All right there, Sam? Here we go!

Elin: The City War is about one of the best known incidents in historical Rome. What inspired you to retell it?

Sam: It’s always easier to retell a historical story when everyone knows a little bit about it. But because everyone knows a little, and very few people know a lot, it’s also really fun and interesting to tweak it slightly — to say “This is how it could have been” and make people look at the story differently. I like taking stories that everyone knows and turning them on their head — you see it done a lot with fairy tales in popular media these days. And at this point the story of Julius Caesar’s assassination is almost fiction anyway; it did happen, but most of us know it from pop culture references or Shakespeare.

Elin: You have been publishing successfully with your own set up Extribulum. What prompted you to go down the more traditional route with The City War? Did you find the process very different?
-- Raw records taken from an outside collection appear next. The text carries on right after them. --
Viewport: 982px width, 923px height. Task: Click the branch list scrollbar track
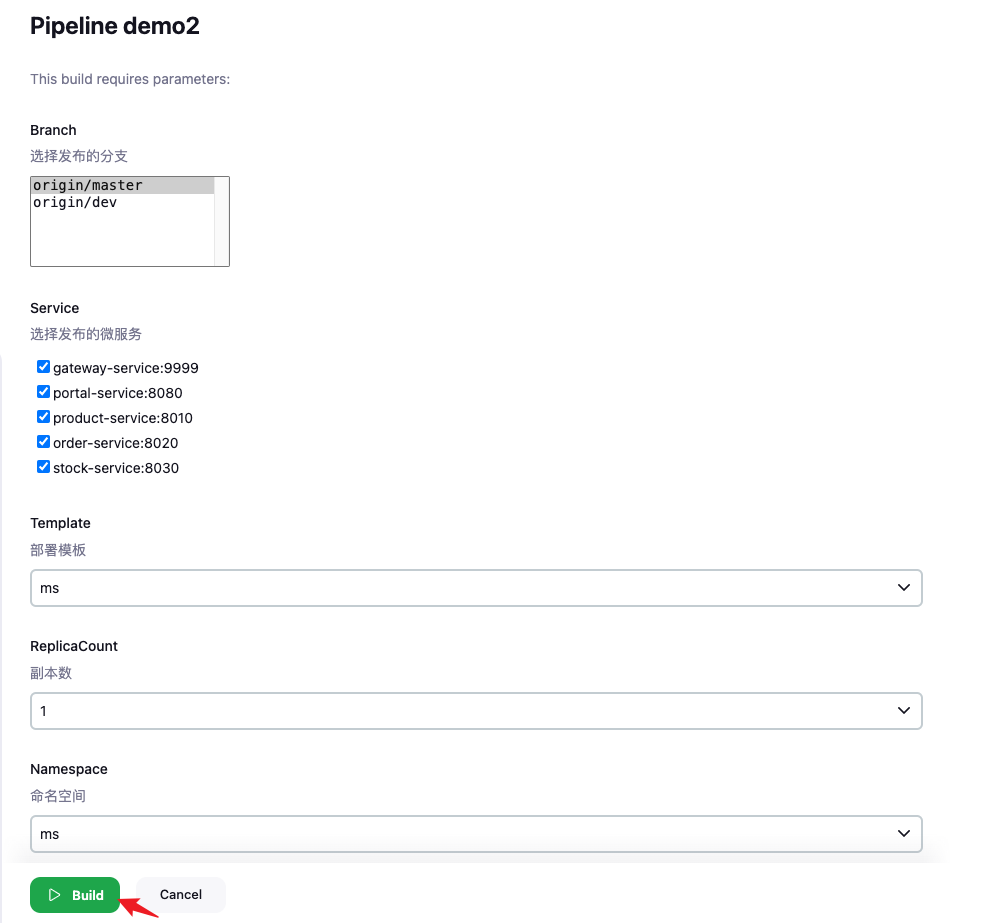(222, 221)
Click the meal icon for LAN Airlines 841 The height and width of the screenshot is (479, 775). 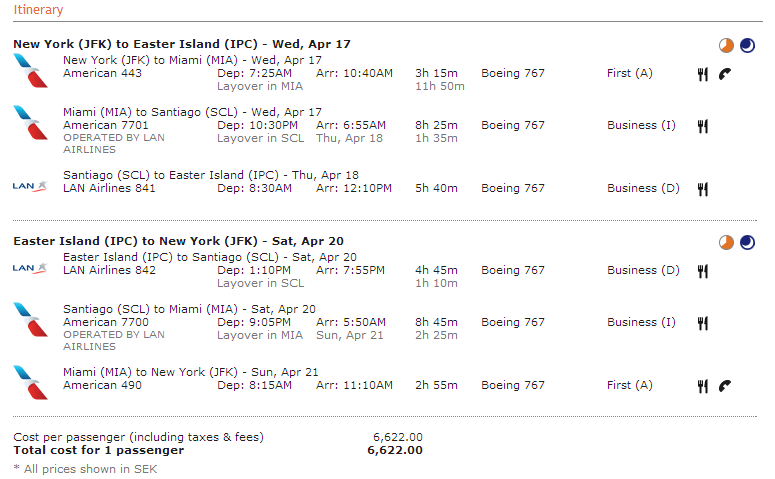703,188
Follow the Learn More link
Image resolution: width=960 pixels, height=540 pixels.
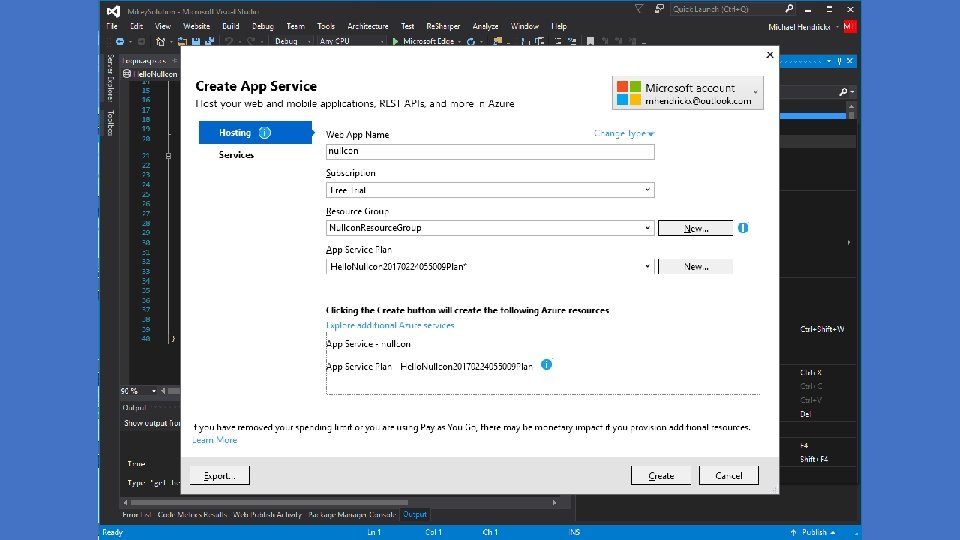215,440
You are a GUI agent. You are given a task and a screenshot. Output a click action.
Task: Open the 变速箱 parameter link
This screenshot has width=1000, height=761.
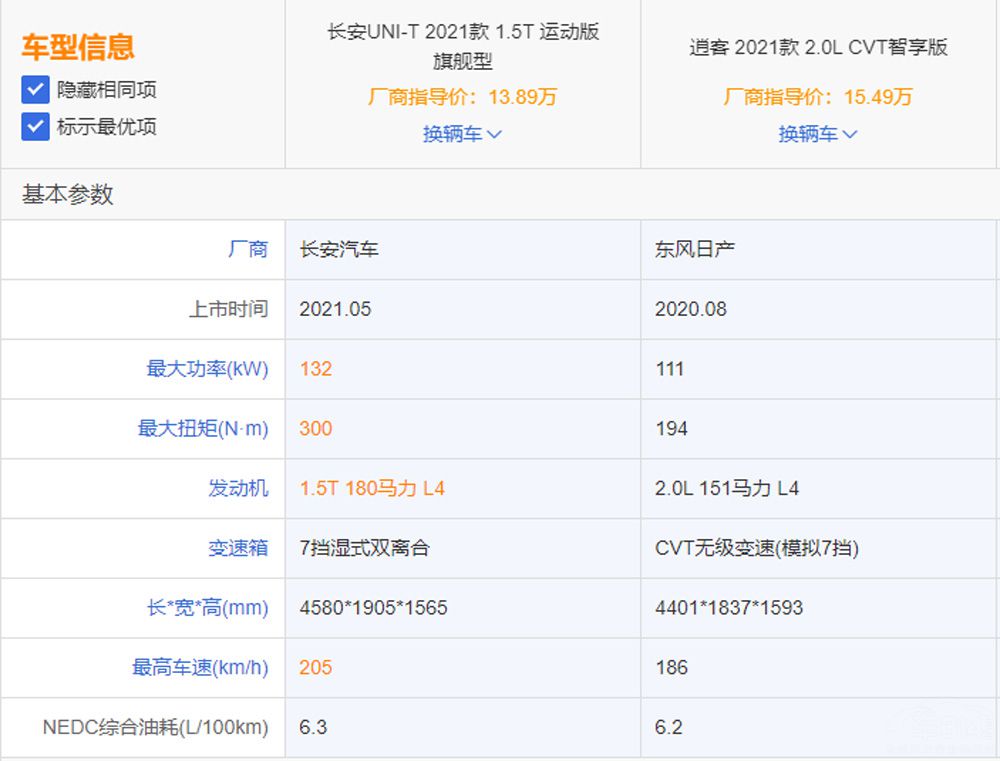click(238, 548)
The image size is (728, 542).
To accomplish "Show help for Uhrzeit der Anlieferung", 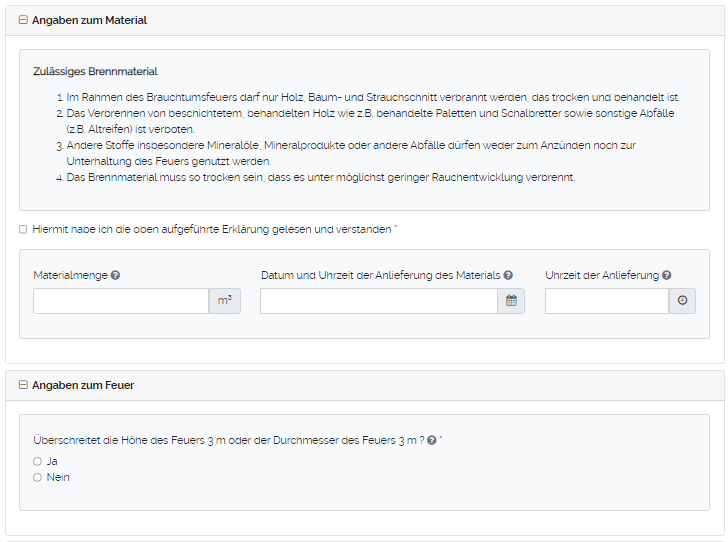I will [666, 275].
Sam: I have to admit that I didn’t have The City War written and ready and just decided to send it to a press. I was linked by a friend to Riptide Press’s call for stories of Ancient Rome, and noticed that the Warriors of Rome collection only had thirty days left before the submission deadline. I wanted to adapt an idea I’d had about Cassius and Brutus being lovers, because while Caesar is interesting from a military and a tactical standpoint, I’ve always felt that there was more potential for interpersonal exploration with the men who killed him. It seemed like the perfect time to actually sit down and write the story, and I liked the challenge of writing it in a month. I’m a fast writer and fortunately the novella word-count limit was within my capacity.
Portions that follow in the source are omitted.